Volumetric Defect Detection in Friction Stir Welding Through Convolutional Neural Networks Generalized Across Multiple Aluminum-Alloys and Sheet Thicknesses
摘要
Friction Stir Welding (FSW) is a solid-state welding process, which has strongly impacted welding technology, particularly for aluminum alloy applications. Due to its high-quality welds in all aluminum alloys, comparatively low specific heat input at high energy efficiency and ecological friendliness, FSW is used in a rapidly growing number of safety critical applications. Currently destructive and non-destructive testing methods are added as a separate process step to verify weld seam quality, adding complexity, cost, and time to the production. Imperfections are detected late in the production process and require costly rework or discarding of the assembly. Several studies have shown the possibility of using Deep Neural Networks to evaluated data recorded during the FSW process.
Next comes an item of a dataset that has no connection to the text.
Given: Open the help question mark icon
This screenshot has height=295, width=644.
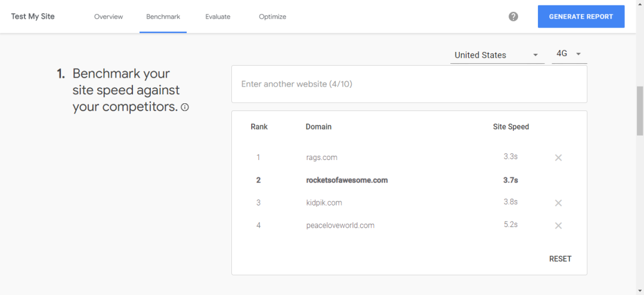Looking at the screenshot, I should point(513,17).
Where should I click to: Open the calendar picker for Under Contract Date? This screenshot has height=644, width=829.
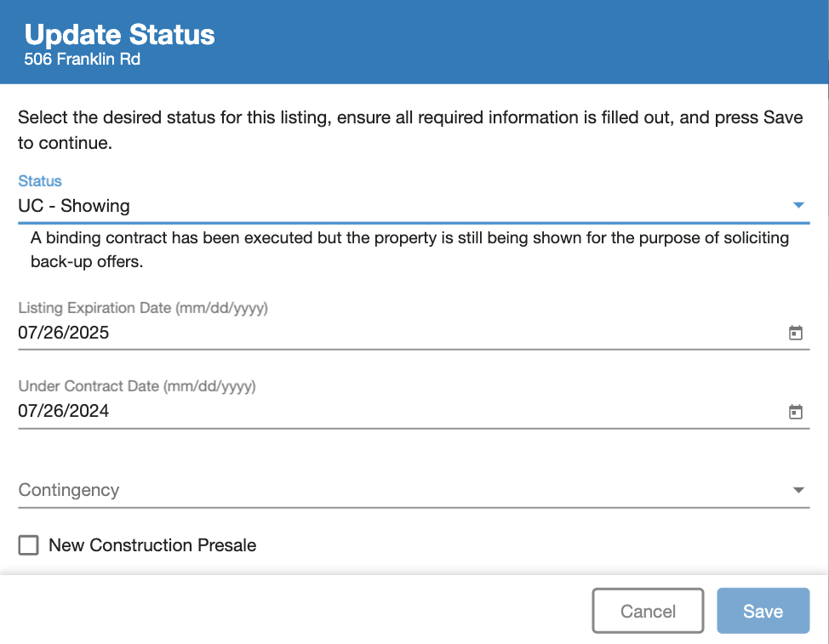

Analyzed data includes thermal measurements, acoustic measurements, image or video data and most commonly the comparably large and distinctive process feedback forces. This study is a continuation of efforts by the research group. In this study Convolutional Neural Networks (CNN) based on the DenseNet architecture were successfully trained to classify FSW process force recordings supplemented with weld meta-data to detect volumetric subsurface defects. The data-sets were generated while welding different aluminum alloys in multiple sheet thicknesses over a wide range of spindle rotational speeds and feedrates. The networks classification accuracy as well as the ability to generalize across the different welded aluminum alloys, sheet thicknesses and corresponding welding tools was evaluated. Achieving a classification accuracy of 98.37%, the development aims to provide a reliable and cost-effective quality monitoring solution with a wide range of applicability to replace the required expensive and time intensive ultrasonic, x-ray or macro-section weld seam testing.